Simon Schwartzman, O GLOBO
Do deprimente vídeo da reunião de governo de Bolsonaro,
quase todos os comentários se concentraram nos palavrões, nos insultos e sobre
se ele disse ou não se pretendia intervir na polícia federal. Mas o que mais me
chamou a atenção foi a parte em que ele fala da facilidade com que se poderia
implantar uma ditadura no Brasil, e da necessidade de armar a população para
resistir e se defender. Pedro Dória, do Meio,
e Demétrio Magnoli, na GloboNews, também deram destaque a isto, sendo que Doria
interpreta como sendo uma manifestação de liberalismo extremo como o que grassa
em alguns setores nos Estados Unidos, a busca da volta a uma sociedade que
teria existido no século 18, de um Estado diminuto e uma população organizada
em milícias e armada para se defender. Mas me parece que a inspiração não é
esta, e sim do fascismo, objeto de um livro recente de Antonio Scurati sobre
Mussolini que resenhei em um artigo de alguns meses
atrás.
Que risco é este de ditadura que Bolsonaro tanto teme? Não é
justamente ele e seu grupo mais próximo que ficam o tempo todo ameaçando fechar
o Congresso e o Judiciário? Mas ele mesmo dá exemplos do que pensa:
o risco da ditadura viria dos governadores e prefeitos que mandam as pessoas
ficarem em casa para controlar a epidemia , da pessoa que impede que seu irmão
entre em um açougue sem máscara, das instituições que tentam investigar seus
filhos, do Supremo Federal que impede que ele nomeie seu amigo para polícia
federal, do Congresso que não aprova suas medidas provisórias. Ele ataca o
governador do Rio de Janeiro porque acha que ele está conspirando para
incriminar sua família, mas não diz uma palavra sobre a violência policial que
o governador estimula, que mata milhares de pessoas, nem sobre as milícias que
exploram e também matam a população em sua cidade.
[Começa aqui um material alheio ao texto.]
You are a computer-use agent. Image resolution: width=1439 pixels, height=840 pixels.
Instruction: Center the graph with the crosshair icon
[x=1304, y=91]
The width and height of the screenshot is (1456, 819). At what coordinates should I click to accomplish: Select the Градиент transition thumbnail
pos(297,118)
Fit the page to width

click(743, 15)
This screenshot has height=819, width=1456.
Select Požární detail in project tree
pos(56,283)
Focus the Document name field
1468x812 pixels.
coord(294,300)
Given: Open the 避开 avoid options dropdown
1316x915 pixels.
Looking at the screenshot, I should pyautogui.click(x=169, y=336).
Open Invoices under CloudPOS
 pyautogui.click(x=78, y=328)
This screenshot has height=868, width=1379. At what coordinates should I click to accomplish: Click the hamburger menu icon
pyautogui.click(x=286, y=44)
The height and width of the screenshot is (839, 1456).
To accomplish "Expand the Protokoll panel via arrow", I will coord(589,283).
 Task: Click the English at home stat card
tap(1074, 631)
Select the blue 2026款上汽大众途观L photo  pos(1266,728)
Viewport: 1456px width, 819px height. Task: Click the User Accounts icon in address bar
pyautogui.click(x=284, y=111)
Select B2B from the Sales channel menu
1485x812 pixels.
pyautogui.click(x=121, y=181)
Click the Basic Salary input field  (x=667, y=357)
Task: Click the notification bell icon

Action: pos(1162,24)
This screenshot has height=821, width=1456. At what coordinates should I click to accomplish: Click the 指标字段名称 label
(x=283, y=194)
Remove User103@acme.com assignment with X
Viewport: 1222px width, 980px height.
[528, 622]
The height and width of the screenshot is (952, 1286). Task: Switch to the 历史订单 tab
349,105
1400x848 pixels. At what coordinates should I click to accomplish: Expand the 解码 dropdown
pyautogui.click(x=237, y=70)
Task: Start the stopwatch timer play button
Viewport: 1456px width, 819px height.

O que Bolsonaro tem na cabeça não é um Estado mínimo e uma
população armada para se defender, mas um Estado máximo, sem limites,
controlado por um ditador acima das leis e apoiado por milícias armadas
dedicadas a manter a oposição acuada e liquidar todas as outras formas de
autoridade pública (o “casamento” com o liberalismo de Paulo Guedes é de mera
conveniência, como foi o casamento com Sérgio Moro). Mussolini
conseguiu isso na Itália, com um discurso violento contra as instituições e a
mobilização de pequenos grupos de ex-militares e marginais, os Fasci
Italiani di Combattimento. Explorando a crise econômica e social depois da
Primeira Guerra, os fascistas foram aos poucos ganhando adeptos e culminaram na
famosa marcha sobre Roma de 1922, que forçou o governo a nomeá-lo como Primeiro
Ministro, posição a partir da qual, metodicamente, foi destruindo o Estado de
direito e implantando sua ditadura pessoal, até a aventura da Segunda Guerra
Mundial.
Como mostra Scurati, as milícias fascistas que chegaram a
Roma eram um bando caótico e desorganizado que poderia ter sido facilmente
detido pelo exército, que no entanto ficou confuso e acuado e não saiu em defesa
do Estado de direito. O poder crescente de Mussolini não se devia somente à
oratória e à força amedrontadora das milícias, mas, por trás, a negociações
secretas e troca de favores com grupos políticos e econômicos que denunciava em
público, e um processo regular de liquidação dos aliados que ousavam voo
próprio.
Não sei se este modelo está sendo seguido deliberadamente, mas é difícil que a semelhança seja mera coincidência.